Truth or consequences
Like most newborns, the Access to Information Act had no teeth when it became law in 1983.
One section created a $1,000 fine for obstructing any investigation by the information commissioner (which has never been levied). Otherwise, public servants who violated the law faced no sanctions or penalties. It was like a Highway Act that imposes speed limits, but without fines, jail time or any other consequence. It just invites trouble.
Trouble soon arrived. The tainted-blood scandal of the 1980s led to the Krever Inquiry. The beating death of a Somali teenager by soldiers in 1993 led to the Somalia Inquiry. Both probes found that public officials destroyed, altered, tampered with, lost and withheld key documents. FOI expert Ken Rubin highlighted other violations in unrelated cases in the ‘80s and ‘90s. John Grace, then information commissioner, proposed in his 1996-97 annual report that the Act should include a prison term of up to five years for obstructing the right of access.
A Liberal backbencher decided to do something about it. In 1997, MP Colleen Beaumier from Brampton West-Mississauga tabled a private member’s bill. C-208 would impose jail terms up to two years and fines up to $10,000 on anyone deliberately obstructing access. “We must send a strong message that these acts of destruction will not go unpunished,” Beaumier told the House of Commons. She later told me she got minimal support from then-prime minister Jean Chretien, but that Reform party leader Preston Manning backed the measure. Her amendments became law in 1999.
The big stick, though, did not make the obstruction problem disappear. In 2008, the National Gallery alerted the RCMP to an incident in which sensitive government emails about an employee were deliberately deleted. An official was fired, and Information Commissioner Suzanne Legault conducted her own probe, advising the justice minister about the likely commission of a crime under the Beaumier amendments. After two years, the RCMP dropped its investigation and laid no charges, without explanation.
In 2009, an aide to Public Works minister Christian Paradis inappropriately blocked the release of a document I had asked for under the Access to Information Act.

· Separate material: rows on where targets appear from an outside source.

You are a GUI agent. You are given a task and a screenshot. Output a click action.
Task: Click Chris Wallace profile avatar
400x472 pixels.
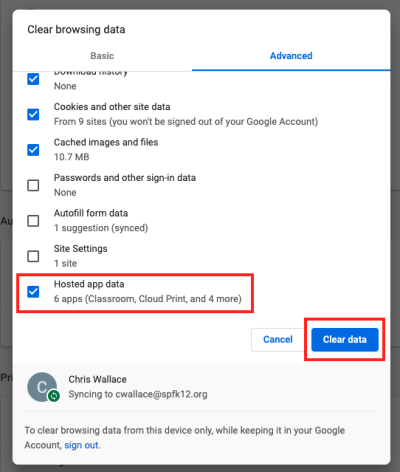click(42, 387)
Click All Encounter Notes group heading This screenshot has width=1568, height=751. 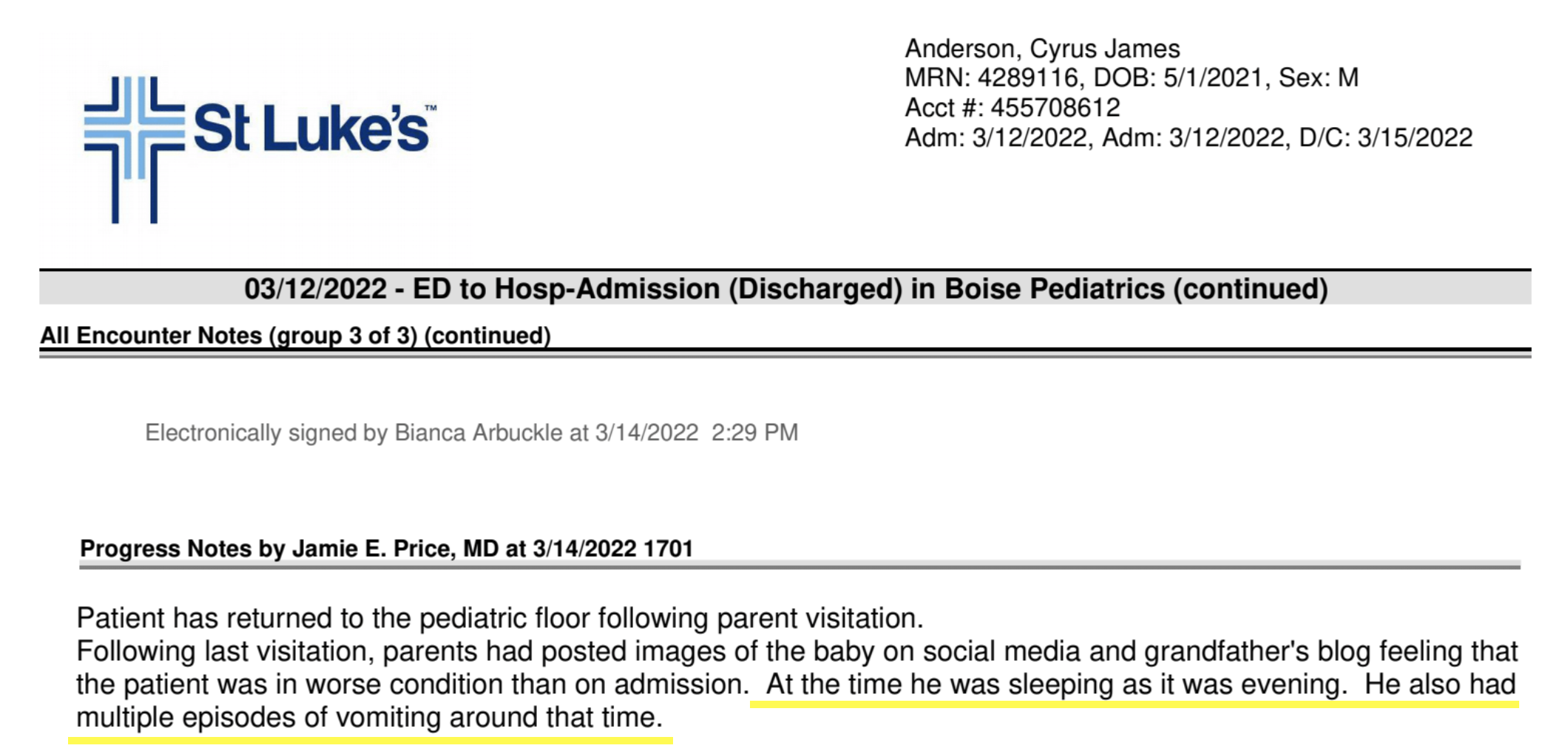point(295,336)
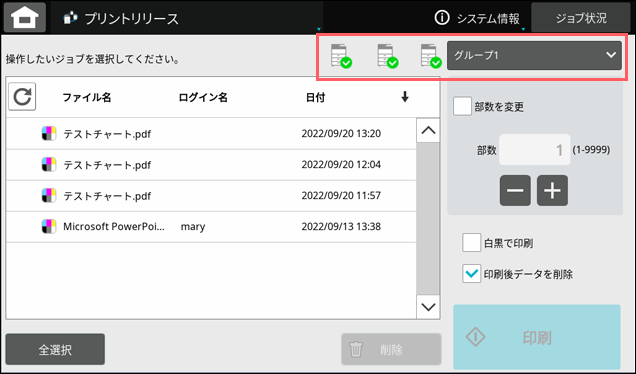Click the list scroll up arrow
This screenshot has width=636, height=374.
[x=428, y=131]
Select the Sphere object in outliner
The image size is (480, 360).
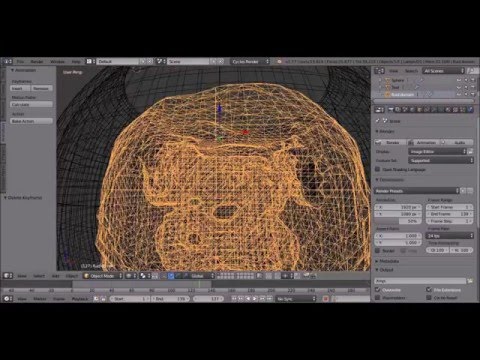click(x=398, y=80)
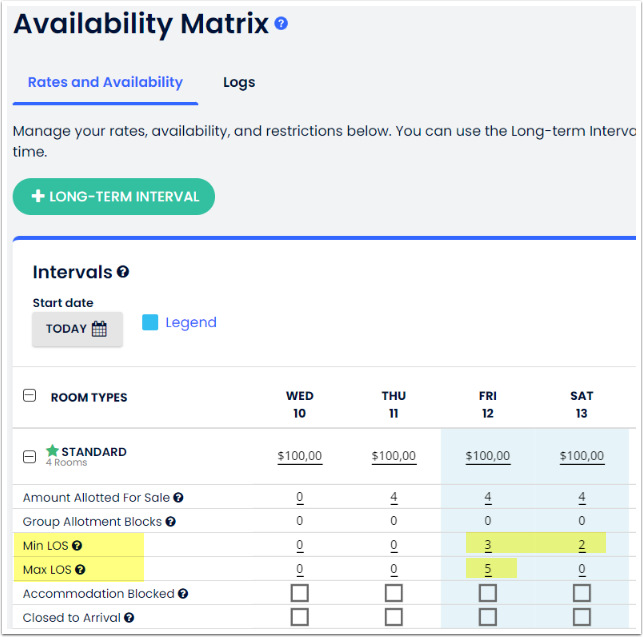The height and width of the screenshot is (637, 643).
Task: Open the Legend link
Action: click(190, 322)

Legault’s 2011 report on the incident called it a clear case of political interference. She alerted the justice minister, who called in the RCMP. The Mounties dropped their preliminary investigation later in 2011 with no charges and no explanation.
Legault’s investigators found other evidence of interference by Paradis’ staff in other access requests, but nothing more was referred to the RCMP. To date, no one has ever been charged under the Beaumier amendments. Its deterrent effect is doubtful in light of these seemingly open-and-shut cases of obstruction. Establishing criminal intent apparently sets too high a bar for prosecution.
In 2019, amendments to the Act purported to add some teeth. The information commissioner was given order-making power, though in watered-down form. Her orders lack the legal gravitas of a Federal Court order, for example, so ignoring them doesn’t attract contempt-of-court charges. She has used this new power sparingly so far. It’s too early to judge the impact.
Treasury Board is currently conducting a legislatively mandated review of the Access to Information Act and its administration. Users of the Act complain about a “culture of delay” that stalls the release of documents (for 80 years in one extreme case). “Participants felt this culture of delay has become normalized due to a lack of enforcement or consequences for missing deadlines,” a report on consultations says. Some groups want administrative fines levied on institutions that flout the time limits set by the Act.
The Treasury Board review is essentially an inside job, so there’s little likelihood the public servants running it will propose ways to penalize themselves. Instead, we need public spirited parliamentarians like Beaumier to step up again and give the Act some real teeth.
Feb. 13, 2022
Note: A version of this blog also appears in the May 3, 2022, edition of the Ottawa Citizen.